Prova del nove, questo pomeriggio per i commercianti del mercato bisettimanale, che si sono incontrati nel piazzale della nuova area mercatale in via Roma, assieme all’assessore alle attività economiche Luigi Coclite.

Gli operatori hanno portato con sé alcuni dei loro camion, che in teoria andrebbero parcheggiati nelle aree destinate assieme alle bancarelle, mostrando così all’assessore la difficoltà di spazio.

Niente di nuovo, secondo i commercianti, che hanno dato anche dimostrazione di come i mezzi con annessa tenda, superino ulteriormente i 36 metri designati.

L’assessore Coclite ha osservato ogni cosa, chiedendo agli operatori qualche giorno per poter riflettere sulla questione e cercare di trovare una soluzione.

Risposta che pare non sia piaciuta tanto alla controparte o almeno ad alcuni dei commercianti più infervorati dalla faccenda e che hanno poca fiducia nell’amministrazione comunale.
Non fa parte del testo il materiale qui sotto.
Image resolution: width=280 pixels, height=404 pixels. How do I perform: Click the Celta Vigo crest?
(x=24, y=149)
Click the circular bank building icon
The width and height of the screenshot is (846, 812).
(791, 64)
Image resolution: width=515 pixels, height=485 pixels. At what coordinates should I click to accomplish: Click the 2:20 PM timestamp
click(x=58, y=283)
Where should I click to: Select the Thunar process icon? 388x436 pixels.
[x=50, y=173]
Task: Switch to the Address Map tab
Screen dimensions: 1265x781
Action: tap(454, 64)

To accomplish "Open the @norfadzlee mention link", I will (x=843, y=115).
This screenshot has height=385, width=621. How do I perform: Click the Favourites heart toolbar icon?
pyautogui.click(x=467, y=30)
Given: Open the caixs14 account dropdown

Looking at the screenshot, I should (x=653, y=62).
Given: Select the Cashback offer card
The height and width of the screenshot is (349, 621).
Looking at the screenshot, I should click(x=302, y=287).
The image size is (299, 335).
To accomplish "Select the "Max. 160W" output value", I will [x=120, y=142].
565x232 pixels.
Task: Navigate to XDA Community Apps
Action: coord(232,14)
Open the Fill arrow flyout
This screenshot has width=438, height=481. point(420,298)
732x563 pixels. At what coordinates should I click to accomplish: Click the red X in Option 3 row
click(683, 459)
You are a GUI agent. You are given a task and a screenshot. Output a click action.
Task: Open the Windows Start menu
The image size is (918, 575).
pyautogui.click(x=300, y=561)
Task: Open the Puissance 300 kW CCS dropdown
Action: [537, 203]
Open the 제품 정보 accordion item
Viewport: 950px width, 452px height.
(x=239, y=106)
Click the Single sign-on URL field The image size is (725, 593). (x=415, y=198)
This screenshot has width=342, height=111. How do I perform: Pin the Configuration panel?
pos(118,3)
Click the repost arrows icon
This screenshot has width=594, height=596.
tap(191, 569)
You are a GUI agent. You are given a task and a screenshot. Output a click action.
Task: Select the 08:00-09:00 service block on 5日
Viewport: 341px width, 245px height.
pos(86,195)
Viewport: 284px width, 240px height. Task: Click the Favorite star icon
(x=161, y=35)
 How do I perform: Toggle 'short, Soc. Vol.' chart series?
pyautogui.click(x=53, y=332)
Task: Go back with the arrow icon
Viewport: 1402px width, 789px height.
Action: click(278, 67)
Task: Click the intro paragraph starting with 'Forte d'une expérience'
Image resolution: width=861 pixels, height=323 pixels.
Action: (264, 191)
Le lamentele sono tante, non solo circa lo spazio ma anche perché sostengono che quando il numero degli operatori aumenterà, una volta che chi non è entrato in graduatoria otterrà il ricorso al Tar, allora il problema sarà triplicato. “I problemi sono tecnici”, continuano impuntandosi e negando l’utilità della nuova area mercatale. Ricordiamo che la zona è stata decisa con una delibera del 2005, che questa amministrazione ha ereditato e su cui ha continuato a lavorare senza nessuna lamentela da parte degli operatori fino ad ora.

L’assessore Coclite ha poi rammentato la questione delle autorizzazioni. Se ai commercianti spettavano solo 32 o 33 metri in tutto, come attestano le documentazioni di ognuno, perché hanno acquistato dei mezzi superiori alla metratura consentita? E poi ancora perché in tutti i mercati d’Italia esistono solo le bancarelle nelle aree destinate mentre qui a Lecce, tutti devono avere il proprio mezzo a far volume?

“E’ vero che alcuni hanno bisogno dello spazio, perché hanno strutture fisse ma non sono tutti nella stessa situazione”, ha fatto notare l’assessore. “L’amministrazione aveva due scelte davanti a questa faccenda, o permettere a tutti di lavorare o allargare gli spazi ed estromettere qualcuno. Qual era la soluzione più giusta?”

In parole povere la questione non si è ancora risolta, anzi continua senza tregua accendendo gli animi su più fronti. Vi terremo aggiornati sui prossimi sviluppi.